Although free credit scores have their limitations, they are helpful as an educational tool and general guide for how you’re doing with credit. You don’t need to obsess over getting the exact same score as your lender unless you have a borderline score.
You Can Still Buy Credit Score Access
If a particular credit score is critical for approval or qualifying for the best rate on a product, you may want more than a free score can offer. When accuracy matters, find out which scores the lender uses and make sure you’re viewing the same ones — which might require paying to access your score.
With myFICO, you can purchase multiple FICO Score versions at one time through its FICO Score 3B Report and FICO Score 1B Report. The FICO Score 3B Report shows your 28 FICO Scores from the three bureaus most widely used in mortgage, auto and credit card lending. The FICO Score 1B Report shows 10 FICO Scores from a single bureau.
You can also buy VantageScore 3.0 model scores from Experian and TransUnion, as well as your Equifax Credit Score model score from Equifax.
There’s no shortage of access to free credit scores. “A lot of people have credit monitoring sites with their banking institutions,” says Blair-Gamblian. Some credit unions and banks offer a free credit score as long as you have an account or qualifying product such as a credit card or loan. Some even offer complimentary credit scores to those who aren’t customers. Personal finance or credit monitoring websites may offer credit score access, too.
VantageScore lists the lenders and websites that offer a free version of its credit score, including the version offered. Among the banks where you can find free VantageScores are Capital One, Chase, OneMain Financial and U.S. Bank.
You can also get free FICO credit scores from many lending institutions. Some notable free FICO score providers include:
— Bank of America
— Navy Federal Credit Union
— PenFed Credit Union
— Wells Fargo
What’s the Catch?
Though you can access your credit score for free, it’s not free for lenders to obtain your score. For complimentary credit scores to be profitable, they need to provide a benefit to the company offering them. Typically, that means advertising.
If you’re not already a customer of a bank offering free credit scores, it hopes a complimentary credit score may influence you to become one. Even if you are already a customer, banks hope to keep you or may suggest you use other products the bank offers.
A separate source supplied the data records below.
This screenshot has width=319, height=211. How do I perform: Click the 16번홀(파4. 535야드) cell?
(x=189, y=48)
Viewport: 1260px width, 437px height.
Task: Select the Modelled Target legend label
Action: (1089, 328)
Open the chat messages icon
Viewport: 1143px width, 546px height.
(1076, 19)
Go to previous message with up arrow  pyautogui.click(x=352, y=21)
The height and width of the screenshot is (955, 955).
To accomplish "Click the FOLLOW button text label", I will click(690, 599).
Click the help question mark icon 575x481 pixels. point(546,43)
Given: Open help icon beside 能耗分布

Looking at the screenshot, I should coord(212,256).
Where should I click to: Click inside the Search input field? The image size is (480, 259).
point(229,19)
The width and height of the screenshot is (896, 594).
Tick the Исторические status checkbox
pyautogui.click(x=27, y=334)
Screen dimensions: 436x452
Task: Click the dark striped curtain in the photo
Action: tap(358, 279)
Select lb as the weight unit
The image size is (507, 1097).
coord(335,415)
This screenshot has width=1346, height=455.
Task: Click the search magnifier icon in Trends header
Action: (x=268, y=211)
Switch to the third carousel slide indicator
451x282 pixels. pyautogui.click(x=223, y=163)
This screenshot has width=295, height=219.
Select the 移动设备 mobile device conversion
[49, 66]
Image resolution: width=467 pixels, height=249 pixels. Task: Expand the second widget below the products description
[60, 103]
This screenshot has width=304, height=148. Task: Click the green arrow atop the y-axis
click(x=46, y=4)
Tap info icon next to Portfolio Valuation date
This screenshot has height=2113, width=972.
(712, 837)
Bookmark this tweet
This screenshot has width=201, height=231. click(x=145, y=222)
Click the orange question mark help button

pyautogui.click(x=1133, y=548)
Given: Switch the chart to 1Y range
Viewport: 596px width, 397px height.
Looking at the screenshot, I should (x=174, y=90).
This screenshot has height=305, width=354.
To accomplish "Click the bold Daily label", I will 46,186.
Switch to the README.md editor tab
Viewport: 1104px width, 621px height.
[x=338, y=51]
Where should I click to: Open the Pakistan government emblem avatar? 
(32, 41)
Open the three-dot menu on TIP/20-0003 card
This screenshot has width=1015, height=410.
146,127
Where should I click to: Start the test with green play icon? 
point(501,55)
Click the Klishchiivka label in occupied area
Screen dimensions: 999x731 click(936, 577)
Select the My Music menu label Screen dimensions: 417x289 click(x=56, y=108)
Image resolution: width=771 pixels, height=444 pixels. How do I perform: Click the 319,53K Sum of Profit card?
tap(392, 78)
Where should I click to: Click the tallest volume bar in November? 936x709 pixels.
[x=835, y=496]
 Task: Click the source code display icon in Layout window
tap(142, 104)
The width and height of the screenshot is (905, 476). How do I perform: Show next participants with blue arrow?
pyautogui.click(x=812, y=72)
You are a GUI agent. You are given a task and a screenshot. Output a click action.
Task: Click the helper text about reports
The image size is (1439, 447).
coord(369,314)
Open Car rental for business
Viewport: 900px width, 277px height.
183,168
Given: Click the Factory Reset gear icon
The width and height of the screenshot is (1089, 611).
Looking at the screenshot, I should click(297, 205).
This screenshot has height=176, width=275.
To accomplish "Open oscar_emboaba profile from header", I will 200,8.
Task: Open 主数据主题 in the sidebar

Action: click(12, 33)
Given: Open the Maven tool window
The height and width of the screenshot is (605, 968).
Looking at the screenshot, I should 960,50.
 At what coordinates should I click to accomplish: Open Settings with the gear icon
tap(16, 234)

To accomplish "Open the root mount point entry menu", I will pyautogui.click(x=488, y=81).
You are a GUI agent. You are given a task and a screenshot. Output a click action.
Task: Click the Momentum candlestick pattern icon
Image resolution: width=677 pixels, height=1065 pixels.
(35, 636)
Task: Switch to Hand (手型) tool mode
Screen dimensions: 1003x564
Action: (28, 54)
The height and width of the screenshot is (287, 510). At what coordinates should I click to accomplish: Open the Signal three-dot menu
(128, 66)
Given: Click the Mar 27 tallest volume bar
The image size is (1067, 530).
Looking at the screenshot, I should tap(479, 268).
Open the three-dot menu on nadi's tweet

Personal finance websites typically use your credit information to advertise financial products. Having access to your credit information makes the experience better for the consumers, says Garvey. Since the websites know your credit profile, they can show you offers within your financial reach.
These websites may earn money when you view, click, apply or get approved for one of the offers you’re shown. Some products may be more profitable than others, which could influence the offers with the most prominent advertising. You should always independently research products to make sure you’re getting the best deal possible before accepting an offer, as other options might be a better fit.
Even if you’re armed with multiple credit scores, numbers alone don’t offer the full picture.
Your credit scores are numerical representations of your credit risk based on the information in your credit reports. If your credit reports contain incorrect information, your credit scores won’t be accurate, either. That’s why it is so important to still check your credit reports on a regular basis.
You can check your credit report for free once per year per bureau as mandated by federal law by visiting AnnualCreditReport.com. Some free credit score providers also provide free credit reports. Unlike credit scores, there is only one version of your credit report from each bureau, so you don’t need to worry about checking many versions per bureau.